クマザサの生い茂る林道をしばらく進みました。途中でNさんは「あの木を見てみろ」と斜面を指差しました。見ると、幹の樹皮をはがされた合歓(ネム)の木でした。どうやら鹿の仕業で、食べ物の少ない冬の食糧でした。「鹿は何でも食っちまう。喰わないのは馬酔木(アセビ、毒あり)だけだ」

何度かカーブを曲がったところで、道端に動くものがありました。じっと気配を殺していますが、確かにそこにいます。近づくとそれはアナグマでした。慌てて斜面をかけのぼっていきますが、Nさんはすかさず荷台の犬を放ちました。「行けぇ!」と、いつになく低い声の指示を出します。
すばやく後を追う。二匹の動物の声が道の前方に移動しました。次のカーブの先で、犬は頭を左右に振って、暴れるアナグマに噛みついていました。しっかりと急所をとらえています。
Nさんは「よーしよし、よくやった。たぶんこいつだな、縁の下で悪さしてた奴は」Nさんは荷台から長い金属棒を下ろして近づいていきました。狙いを定めてとどめをさします。すぐ近くに棒を振り下ろされても、犬は全く動じません。「加勢がきた、ぐらいに思ってる」とNさんは言います。私は少し離れているしかできませんでした。
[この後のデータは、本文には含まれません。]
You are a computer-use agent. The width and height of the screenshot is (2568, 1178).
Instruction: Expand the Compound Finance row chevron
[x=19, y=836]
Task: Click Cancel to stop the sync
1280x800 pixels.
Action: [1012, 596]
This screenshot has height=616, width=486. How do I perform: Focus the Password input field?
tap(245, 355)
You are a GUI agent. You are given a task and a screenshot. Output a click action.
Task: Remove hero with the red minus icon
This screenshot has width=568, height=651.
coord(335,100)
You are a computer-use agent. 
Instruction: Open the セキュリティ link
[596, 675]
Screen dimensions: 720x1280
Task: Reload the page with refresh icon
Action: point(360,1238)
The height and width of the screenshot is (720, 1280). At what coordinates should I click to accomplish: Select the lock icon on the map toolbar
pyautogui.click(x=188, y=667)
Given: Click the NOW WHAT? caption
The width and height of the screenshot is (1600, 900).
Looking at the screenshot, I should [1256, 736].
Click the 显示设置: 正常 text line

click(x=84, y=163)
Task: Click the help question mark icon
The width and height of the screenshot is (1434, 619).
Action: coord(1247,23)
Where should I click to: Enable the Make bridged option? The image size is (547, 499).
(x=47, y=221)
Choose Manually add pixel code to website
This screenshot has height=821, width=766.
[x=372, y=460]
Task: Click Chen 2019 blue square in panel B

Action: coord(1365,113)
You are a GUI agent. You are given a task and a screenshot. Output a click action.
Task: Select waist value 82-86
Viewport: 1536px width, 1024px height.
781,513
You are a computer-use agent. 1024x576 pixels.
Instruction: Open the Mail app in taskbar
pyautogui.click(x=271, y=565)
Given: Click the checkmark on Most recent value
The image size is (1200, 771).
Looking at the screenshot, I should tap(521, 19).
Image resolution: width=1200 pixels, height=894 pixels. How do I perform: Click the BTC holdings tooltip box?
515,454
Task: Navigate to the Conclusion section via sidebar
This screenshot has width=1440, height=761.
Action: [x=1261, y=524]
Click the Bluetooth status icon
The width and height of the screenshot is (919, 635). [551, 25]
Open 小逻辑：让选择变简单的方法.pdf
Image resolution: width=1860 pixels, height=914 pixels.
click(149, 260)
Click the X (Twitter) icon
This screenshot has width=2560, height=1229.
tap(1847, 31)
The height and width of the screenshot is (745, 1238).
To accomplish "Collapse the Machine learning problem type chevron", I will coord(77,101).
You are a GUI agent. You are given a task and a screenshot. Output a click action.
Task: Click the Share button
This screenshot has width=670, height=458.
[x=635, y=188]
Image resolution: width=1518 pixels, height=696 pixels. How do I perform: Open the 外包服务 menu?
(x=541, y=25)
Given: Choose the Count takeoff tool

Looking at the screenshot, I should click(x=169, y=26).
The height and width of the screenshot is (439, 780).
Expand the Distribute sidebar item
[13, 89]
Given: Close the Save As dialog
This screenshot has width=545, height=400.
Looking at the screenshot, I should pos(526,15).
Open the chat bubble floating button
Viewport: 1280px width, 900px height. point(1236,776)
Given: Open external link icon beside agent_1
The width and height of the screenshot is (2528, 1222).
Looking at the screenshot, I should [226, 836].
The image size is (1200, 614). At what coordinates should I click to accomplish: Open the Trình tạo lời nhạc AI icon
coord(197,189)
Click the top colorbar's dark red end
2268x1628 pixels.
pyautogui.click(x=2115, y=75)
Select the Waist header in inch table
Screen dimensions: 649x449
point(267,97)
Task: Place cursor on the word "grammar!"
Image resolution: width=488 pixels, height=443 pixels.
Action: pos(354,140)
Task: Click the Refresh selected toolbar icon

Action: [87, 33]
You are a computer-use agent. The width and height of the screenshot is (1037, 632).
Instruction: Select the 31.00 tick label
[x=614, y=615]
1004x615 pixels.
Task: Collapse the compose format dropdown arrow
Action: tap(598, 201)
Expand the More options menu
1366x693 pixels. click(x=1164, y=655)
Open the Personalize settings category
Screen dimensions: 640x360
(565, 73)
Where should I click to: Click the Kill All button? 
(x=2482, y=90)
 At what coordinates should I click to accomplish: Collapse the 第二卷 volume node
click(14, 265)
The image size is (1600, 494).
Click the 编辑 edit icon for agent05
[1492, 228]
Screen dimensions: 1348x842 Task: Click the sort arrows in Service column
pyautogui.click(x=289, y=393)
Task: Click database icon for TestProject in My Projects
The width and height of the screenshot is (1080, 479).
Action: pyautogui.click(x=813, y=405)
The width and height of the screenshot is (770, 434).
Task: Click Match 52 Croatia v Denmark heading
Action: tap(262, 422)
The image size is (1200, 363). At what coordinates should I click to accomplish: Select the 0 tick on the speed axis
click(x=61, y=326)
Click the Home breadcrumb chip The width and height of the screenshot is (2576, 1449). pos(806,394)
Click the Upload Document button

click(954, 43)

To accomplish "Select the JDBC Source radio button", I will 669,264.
友人さんのお宅を含む何軒かの集落は、「人里離れた」という表現がぴったりな、西に開けた山の斜面にぽつりとありました。家のすぐ裏手に、先祖代々のお墓があります。たぶん友人さんは、お墓と仏壇がここに残してあるので、時々やってくるのです。
最後まで西日が当たる場所に、大きな桜の、朽ちた切株がありました。この山奥の集落にまだ人の歓声が響いていたころは、さぞ見事なシンボルツリーだったことでしょう。根元にはお供えの痕跡もありました。Nさんはその朽ちた中心に、新たな桜の苗木を植えて、シカに食べられないよう網をはったそうです。「(木の真ん中に)よく植えられましたねえ」と私が感心すると、「そりゃ山仕事をする人間がやることだもの」と笑いました。そうやって、命を継ぐことも命を絶つことも、真正面から手をかけ手をくだすことを、この人は何十年も続けてきたんだなあ、と考えさせられました。

帰り道では柚子の木に車を寄せて、私に2つとかあちゃんに2つ、お土産を取ってくれました(もちろん剪定ばさみもちゃんと車に載ってます)。柚子はとげの多い木です。ハンドルを握るNさんの手には、うすく血がにじんでいましたが、Nさんはまったく気にする様子がありませんでした。